VIGRE seminar, spring 2000: Soft Tissue Modeling

Instructors
Jay Walton, David Dobson, Jeff Morgan, Patrick Wilber
Students enrolled
Heather Gollmer, Vincent Lemoine, Autumn Moody, Nicholas Neumann, Matthew Riddle, Melinda Williams (undergraduate mathematics students); Nandini Duraiswamy, Yuan Xu (graduate bio-engineering students); Guido David, Sami Hamid, Damali Moore, John Ryan, Ediz Tufekcioglu, David Zeigler (graduate mathematics students)
Description
The general topic involved soft-tissue modeling. Specifically, we worked with Jay Humphrey from the Bioengineering Department. The problem concerned modeling the mechanical response of arteries. The clinical issue involves the important phenomenon of mechanically induced chemical changes in living cells. For example, it is conjectured that mechanical stresses and strains play an important role in the initial formation and subsequent growth of atherosclerotic plaques on the inner surfaces of arteries.
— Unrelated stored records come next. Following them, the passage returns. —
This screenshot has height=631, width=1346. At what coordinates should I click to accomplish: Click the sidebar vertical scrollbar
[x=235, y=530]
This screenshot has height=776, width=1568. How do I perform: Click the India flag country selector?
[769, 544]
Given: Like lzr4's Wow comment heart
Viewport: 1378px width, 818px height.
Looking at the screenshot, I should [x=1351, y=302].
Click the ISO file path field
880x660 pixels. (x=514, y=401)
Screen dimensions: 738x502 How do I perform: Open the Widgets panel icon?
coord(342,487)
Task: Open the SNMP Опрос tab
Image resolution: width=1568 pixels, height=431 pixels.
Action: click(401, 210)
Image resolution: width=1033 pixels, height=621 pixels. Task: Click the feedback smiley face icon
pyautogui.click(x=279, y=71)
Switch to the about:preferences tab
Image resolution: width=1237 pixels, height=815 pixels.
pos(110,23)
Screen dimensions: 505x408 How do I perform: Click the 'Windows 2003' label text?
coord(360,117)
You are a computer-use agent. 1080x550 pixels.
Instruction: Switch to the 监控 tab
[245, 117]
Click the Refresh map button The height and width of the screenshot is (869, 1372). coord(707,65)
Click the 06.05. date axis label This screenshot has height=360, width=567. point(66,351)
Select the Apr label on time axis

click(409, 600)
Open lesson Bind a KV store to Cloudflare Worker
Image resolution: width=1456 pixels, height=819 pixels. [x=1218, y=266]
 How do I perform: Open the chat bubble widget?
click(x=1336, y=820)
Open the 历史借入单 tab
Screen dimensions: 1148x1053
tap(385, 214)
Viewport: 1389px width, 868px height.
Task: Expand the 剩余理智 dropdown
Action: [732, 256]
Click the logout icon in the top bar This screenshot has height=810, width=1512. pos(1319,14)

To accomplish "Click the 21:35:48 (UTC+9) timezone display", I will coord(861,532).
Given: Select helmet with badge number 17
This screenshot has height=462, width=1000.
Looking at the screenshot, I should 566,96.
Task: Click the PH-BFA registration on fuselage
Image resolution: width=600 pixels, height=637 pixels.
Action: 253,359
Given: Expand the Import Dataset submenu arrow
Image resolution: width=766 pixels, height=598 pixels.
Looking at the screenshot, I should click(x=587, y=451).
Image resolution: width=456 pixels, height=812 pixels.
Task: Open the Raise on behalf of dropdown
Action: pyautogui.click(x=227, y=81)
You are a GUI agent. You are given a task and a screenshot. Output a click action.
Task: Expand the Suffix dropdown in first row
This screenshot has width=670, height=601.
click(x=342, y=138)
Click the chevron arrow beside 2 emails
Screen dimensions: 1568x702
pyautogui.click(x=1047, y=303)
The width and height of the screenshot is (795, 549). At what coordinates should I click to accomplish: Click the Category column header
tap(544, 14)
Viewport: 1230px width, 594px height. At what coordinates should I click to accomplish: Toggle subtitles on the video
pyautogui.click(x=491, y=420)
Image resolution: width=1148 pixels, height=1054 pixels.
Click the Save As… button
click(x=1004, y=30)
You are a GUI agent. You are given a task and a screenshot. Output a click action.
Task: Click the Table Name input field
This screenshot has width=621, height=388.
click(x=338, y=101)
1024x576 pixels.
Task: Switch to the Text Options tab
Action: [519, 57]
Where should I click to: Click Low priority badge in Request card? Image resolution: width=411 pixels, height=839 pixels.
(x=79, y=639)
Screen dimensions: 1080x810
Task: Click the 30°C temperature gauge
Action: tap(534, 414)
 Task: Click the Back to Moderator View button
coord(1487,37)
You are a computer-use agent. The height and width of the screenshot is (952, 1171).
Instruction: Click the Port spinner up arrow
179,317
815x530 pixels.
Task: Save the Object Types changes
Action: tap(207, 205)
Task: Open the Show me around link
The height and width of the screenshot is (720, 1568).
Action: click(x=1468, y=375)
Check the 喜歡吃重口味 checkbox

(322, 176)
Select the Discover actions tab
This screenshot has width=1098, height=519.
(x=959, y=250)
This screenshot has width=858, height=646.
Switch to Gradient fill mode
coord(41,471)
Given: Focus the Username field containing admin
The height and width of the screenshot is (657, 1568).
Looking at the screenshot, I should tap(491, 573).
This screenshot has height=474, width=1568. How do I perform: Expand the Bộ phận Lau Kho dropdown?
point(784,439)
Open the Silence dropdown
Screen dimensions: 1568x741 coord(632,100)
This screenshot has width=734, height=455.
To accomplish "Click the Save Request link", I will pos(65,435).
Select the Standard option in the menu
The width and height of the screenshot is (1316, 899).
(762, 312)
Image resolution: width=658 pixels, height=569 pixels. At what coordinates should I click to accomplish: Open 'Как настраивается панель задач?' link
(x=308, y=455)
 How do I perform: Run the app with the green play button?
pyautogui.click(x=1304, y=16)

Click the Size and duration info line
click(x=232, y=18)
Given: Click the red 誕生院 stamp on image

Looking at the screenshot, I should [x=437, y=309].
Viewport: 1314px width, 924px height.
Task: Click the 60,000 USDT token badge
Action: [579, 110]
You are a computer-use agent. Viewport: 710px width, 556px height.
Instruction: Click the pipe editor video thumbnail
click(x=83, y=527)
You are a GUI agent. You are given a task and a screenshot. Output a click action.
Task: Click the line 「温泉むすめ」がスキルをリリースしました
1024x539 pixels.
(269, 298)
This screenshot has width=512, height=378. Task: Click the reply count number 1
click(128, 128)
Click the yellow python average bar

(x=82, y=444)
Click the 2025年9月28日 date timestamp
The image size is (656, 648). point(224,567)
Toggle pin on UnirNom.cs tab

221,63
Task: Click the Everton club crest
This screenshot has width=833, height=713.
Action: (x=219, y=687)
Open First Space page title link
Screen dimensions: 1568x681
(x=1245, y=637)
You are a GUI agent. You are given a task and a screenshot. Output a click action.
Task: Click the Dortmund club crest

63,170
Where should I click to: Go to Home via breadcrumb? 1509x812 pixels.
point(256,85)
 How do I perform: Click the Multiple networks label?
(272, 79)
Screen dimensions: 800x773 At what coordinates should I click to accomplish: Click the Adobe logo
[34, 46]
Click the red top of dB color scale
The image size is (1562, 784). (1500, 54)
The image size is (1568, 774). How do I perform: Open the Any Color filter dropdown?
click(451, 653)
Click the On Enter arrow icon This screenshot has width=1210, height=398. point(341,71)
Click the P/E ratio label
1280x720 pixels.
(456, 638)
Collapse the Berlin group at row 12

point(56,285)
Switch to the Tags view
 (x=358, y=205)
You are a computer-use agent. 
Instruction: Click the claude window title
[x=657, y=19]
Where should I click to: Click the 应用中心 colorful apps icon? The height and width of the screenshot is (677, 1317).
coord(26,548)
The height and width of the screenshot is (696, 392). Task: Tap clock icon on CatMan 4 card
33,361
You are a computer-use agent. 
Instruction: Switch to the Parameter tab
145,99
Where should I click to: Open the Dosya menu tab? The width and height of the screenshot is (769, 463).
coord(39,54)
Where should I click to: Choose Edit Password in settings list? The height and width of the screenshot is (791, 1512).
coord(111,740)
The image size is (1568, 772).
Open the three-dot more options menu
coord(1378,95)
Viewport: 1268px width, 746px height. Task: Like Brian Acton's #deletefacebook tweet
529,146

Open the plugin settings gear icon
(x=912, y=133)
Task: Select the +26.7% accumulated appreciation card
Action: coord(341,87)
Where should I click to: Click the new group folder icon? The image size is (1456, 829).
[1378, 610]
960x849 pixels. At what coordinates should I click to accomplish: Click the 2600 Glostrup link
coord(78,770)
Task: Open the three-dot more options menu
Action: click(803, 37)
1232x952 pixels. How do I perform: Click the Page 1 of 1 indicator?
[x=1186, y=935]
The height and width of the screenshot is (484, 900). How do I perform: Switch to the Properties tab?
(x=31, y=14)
Humphrey's students are conducting mechanical tests on arteries trying to model their mechanical response to inflation, elongation and torsion. They had been trying to fit certain standard models due to Y. C. Fung from nonlinear elasticity to their data with very limited success. They had difficulty in matching their experimental data and also in trying to solve boundary value problems numerically. One of Humphrey's students who was actually collecting data on arteries was a student in the class. So we had access to the best data available. The mathematics was a very heavy go for the undergraduates, but we did begin to develop some new models. Pat Wilber and Jay Walton decided to check the standard models the engineers were using for certain mathematical properties, namely strong ellipticity and other ellipticity or convexity properties, that have a strong bearing on the qualitative predictions they make and their numerical stability. These investigations led to two papers by Walton and Wilber in which they show that the standard models fail to satisfy strong ellipticity for ANY choice of parameters (to say the least, this surprised the experienced practitioners) and developed some new classes of models for which they gave convenient tests for when strong ellipticity holds and when it doesn't.
One of the main challenges for the modeling and analysis of arterial tissue is that it is highly nonhomogeneous and anisotropic The students found that taking isotropic models or models with spatially averaged fibre orientation and stiffnesses do not do a very satisfactory job of modeling the experimental data. The class was divided into groups who worked with different modeling approaches on the same data. They then wrote reports and gave presentations on their results comparing how each approach fared. The new approaches got reasonable agreement with some of the test data, but not so good with the other. Some of this work carried over to future VIGRE courses.
Impact
Two papers were started by Walton and Wilber. One of them has now been accepted by the International Journal of Non-Linear Mechanics.